Are more suspicious when the budget impact is over £200 million
HTA reviewers are quite rightly trained to be suspicious of post hoc sub-group analyses of clinical data. We all know that if you do enough analyses you will eventually find something passing a test of statistical significance.
NICE published an interesting example on 17th August:
in its ACD guidance on dabigatran in atrial fibrillation.
The RE-LY trial had three arms, a dabigatran 150mg dose, a dabigatran 110mg dose and warfarin. The EMA licensed what the maker, Bohringer, call a sequence option, of 150mg dabigatran to the age of 80 and 110mg thereafter (with some scope for clinician judgement on bleeding risk in between).

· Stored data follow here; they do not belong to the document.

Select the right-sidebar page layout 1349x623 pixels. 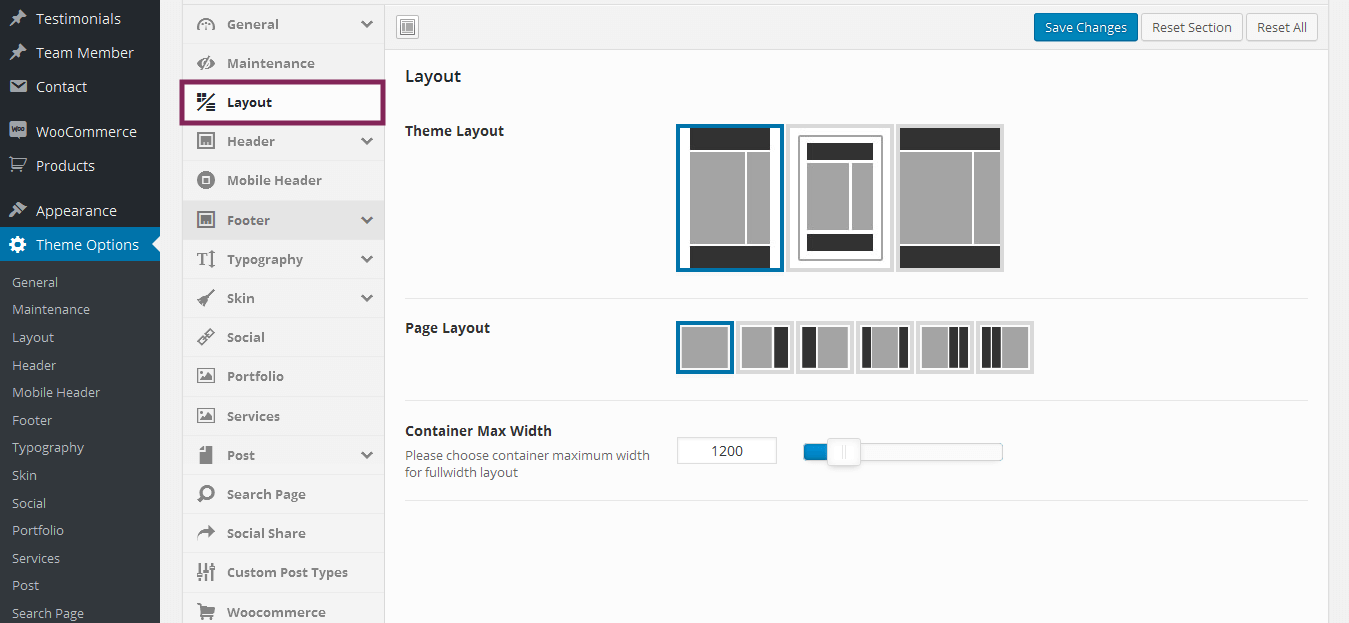click(x=765, y=347)
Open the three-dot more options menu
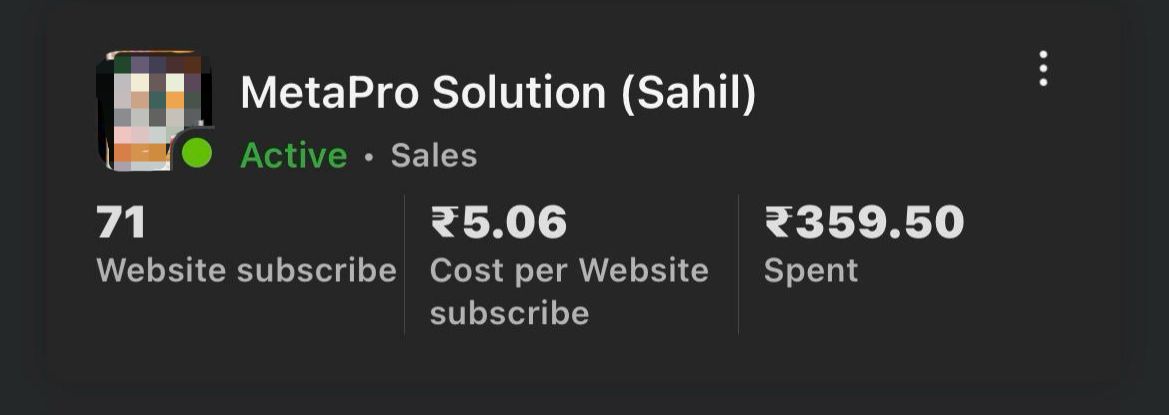Image resolution: width=1169 pixels, height=415 pixels. coord(1043,69)
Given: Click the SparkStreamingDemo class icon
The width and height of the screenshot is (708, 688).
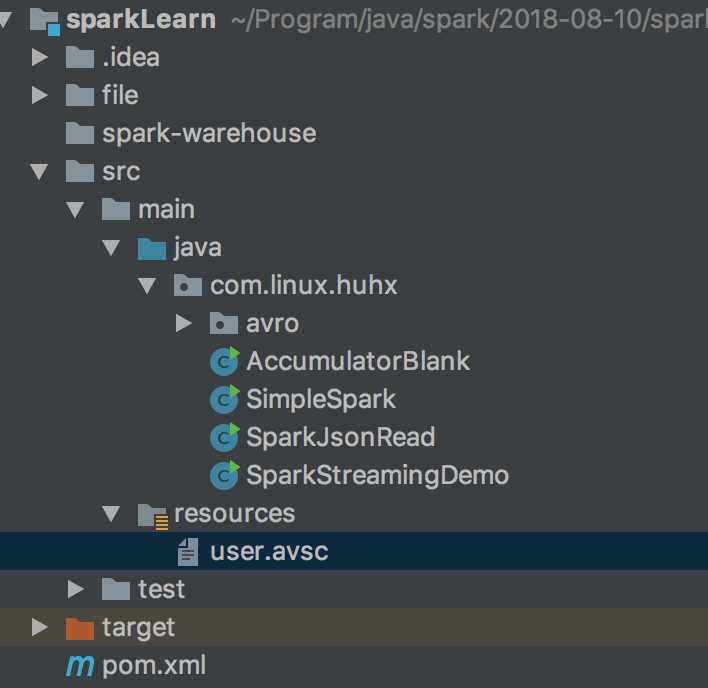Looking at the screenshot, I should coord(224,475).
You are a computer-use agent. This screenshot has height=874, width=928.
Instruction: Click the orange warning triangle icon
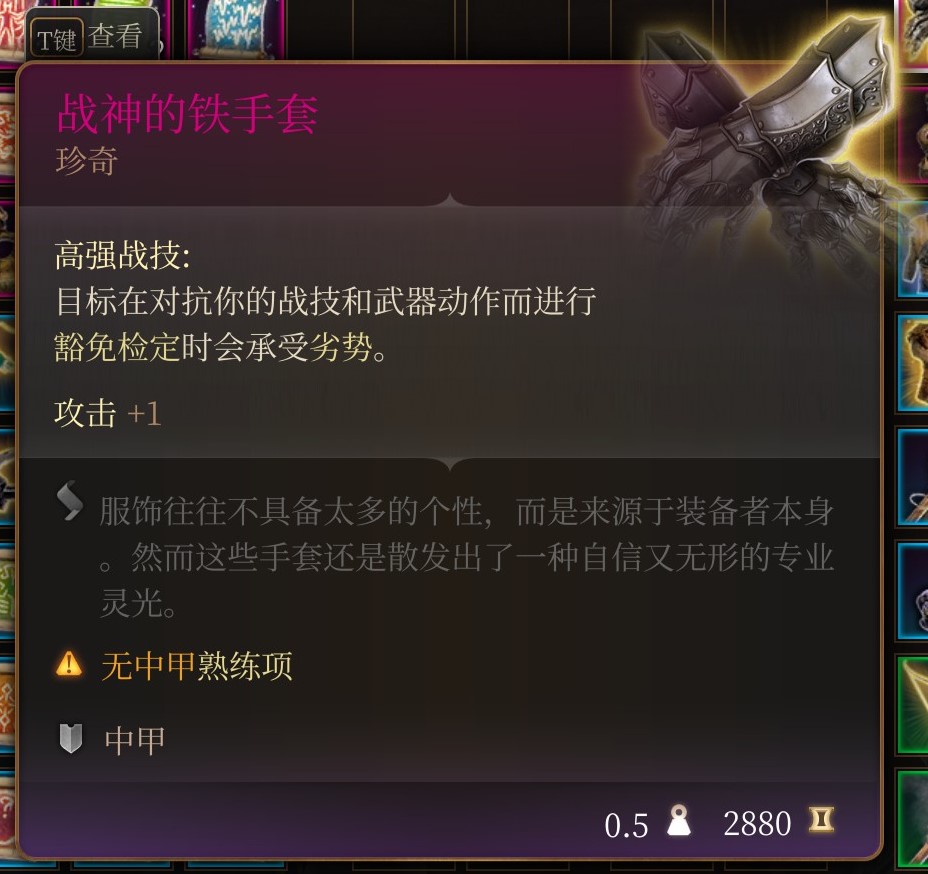[x=69, y=664]
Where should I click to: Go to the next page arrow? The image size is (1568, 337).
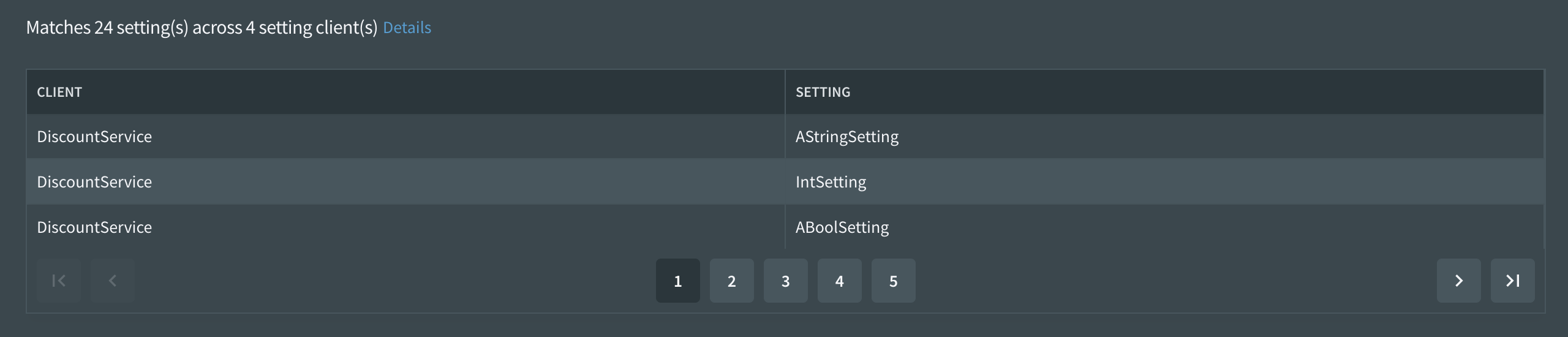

NICE’s assessment obviously has to focus on the licensed sequence but the clinical data underpinning the license did not come from a pre-planned analysis, and this made the Appraisal Committee unhappy; indeed, this is the most substantive criticism in the document in my opinion, and seemingly the basis for a request for re-worked analysis.
Bohringer’s model of the sequence used data from the trial on people aged under the age of 80 for the efficacy of the 150mg dose and data from the trial on people aged over 80 for the 110mg dose. The Appraisal Committee said this was not appropriate and asked for the efficacy of the two doses to be based on data from the trial for people of all ages.
Question 1: I don’t know who first asked for this post hoc analysis split at the age of 80 – was it Bohringer or was it the EMA? If it was the EMA and they thought it was adequate as the basis for a license then does that put the post hoc sub-group analysis in a different light? Or does the potential budget impact of this medicine in this indication over-ride that?
Question 2: I think I am right in saying that bleeding risk is age-related, therefore the basis for the sequence has clinical plausibility. But if this is the case, isn’t there a trade-off to be made between what NICE sees as the inappropriateness of post hoc sub-group analysis versus its clinical plausibility and the relevance of the age-specific efficacy data? It’s not obvious from the ACD that was considered.